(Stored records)
■ ■ ■

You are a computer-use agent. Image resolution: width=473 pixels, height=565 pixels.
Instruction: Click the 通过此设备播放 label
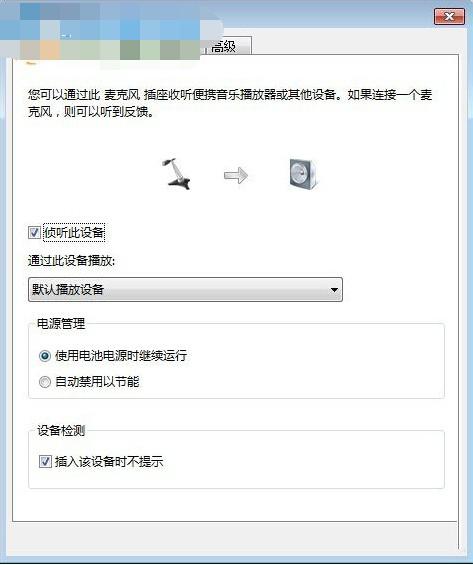tap(71, 261)
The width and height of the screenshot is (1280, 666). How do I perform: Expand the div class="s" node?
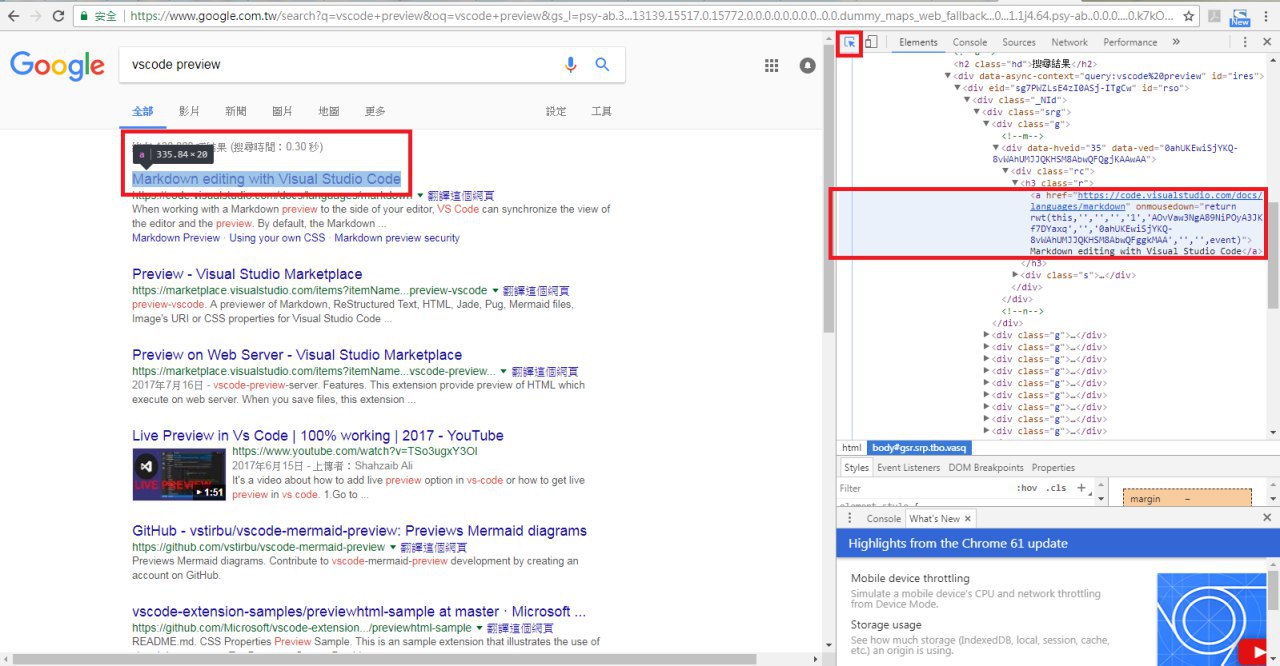1016,275
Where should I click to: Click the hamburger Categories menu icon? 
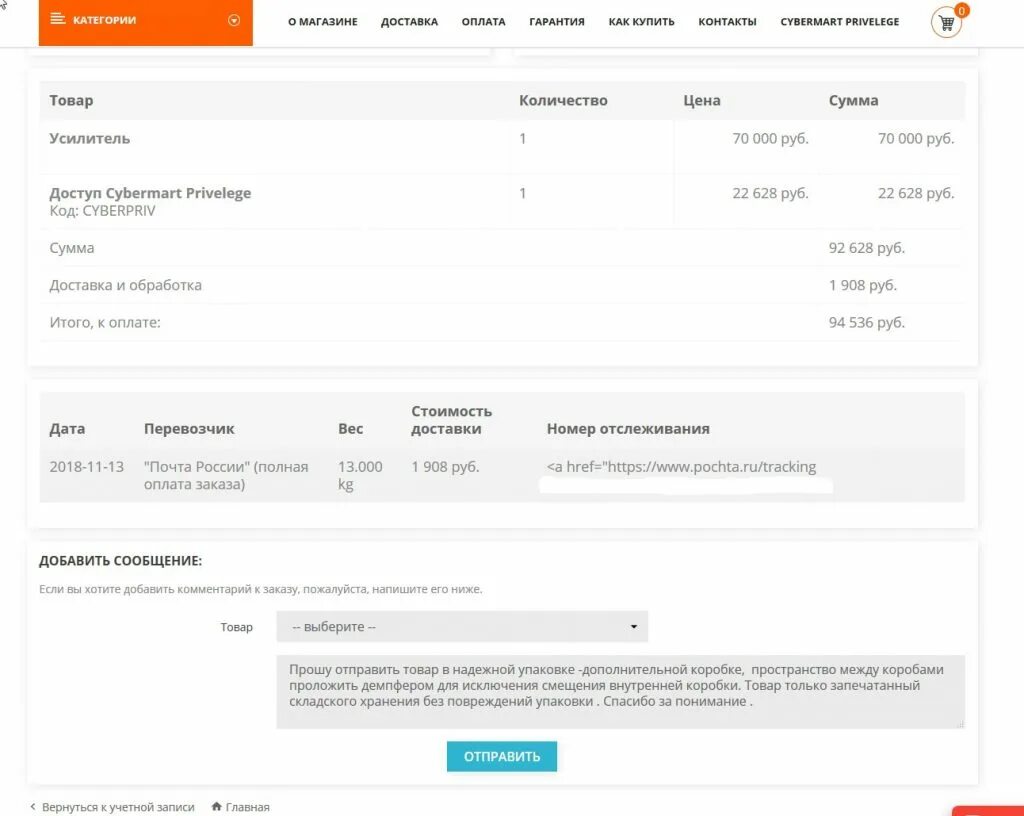pos(57,18)
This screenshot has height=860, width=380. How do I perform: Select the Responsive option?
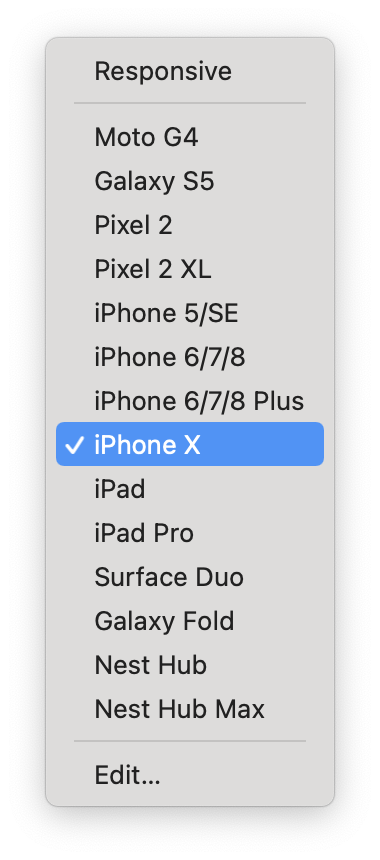190,72
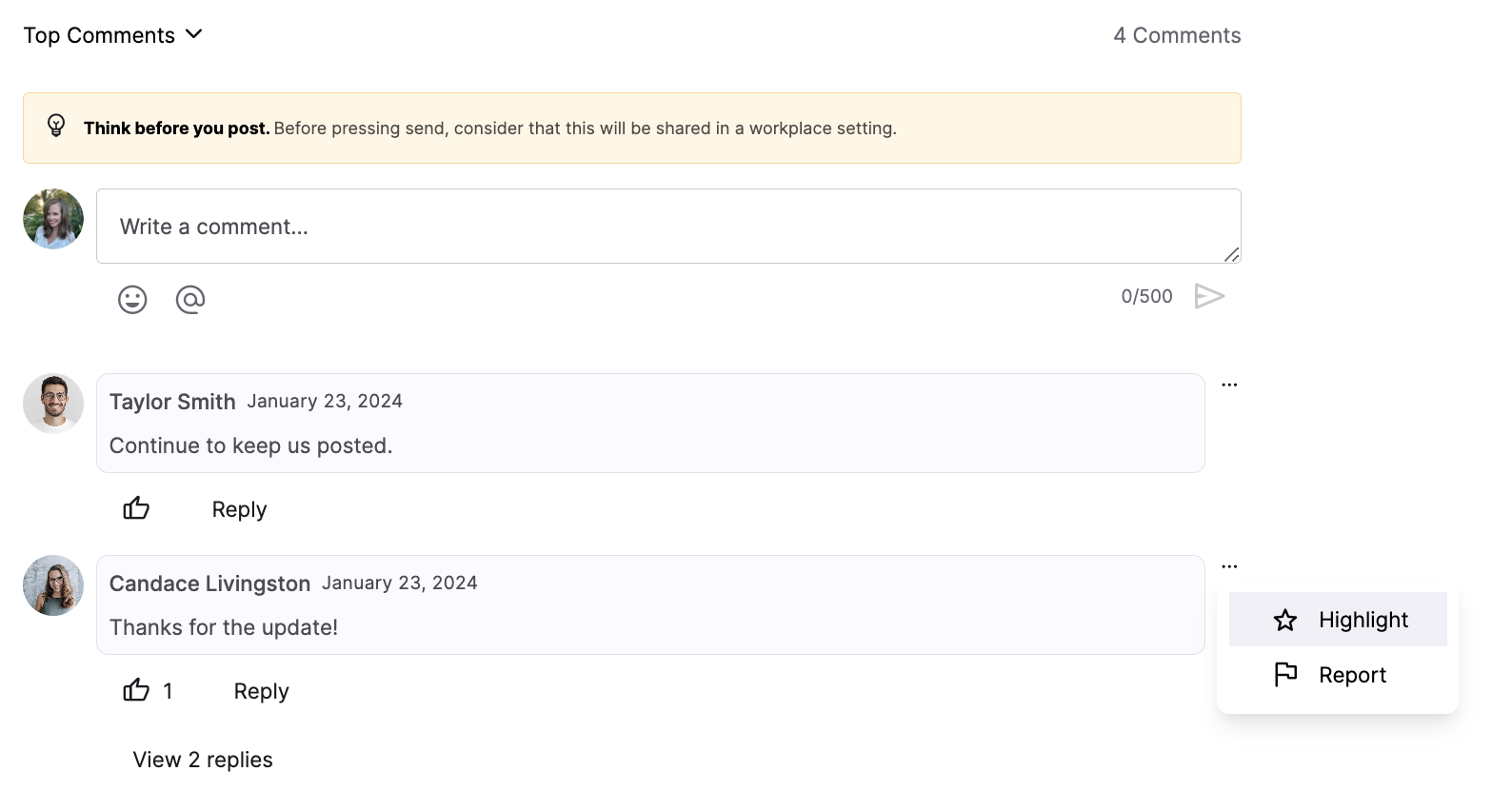
Task: Open more options for Taylor Smith's comment
Action: pyautogui.click(x=1229, y=386)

■ ■ ■

# Task statement
Could you repeat, exactly and with nothing else, the lines from the one containing "This screenshot has" through the last line of the records above, leaving out the pictures?

# Task result
This screenshot has height=860, width=380. How do I perform: Select the Responsive option?
190,72
Task: Open more options for Taylor Smith's comment
Action: pyautogui.click(x=1229, y=386)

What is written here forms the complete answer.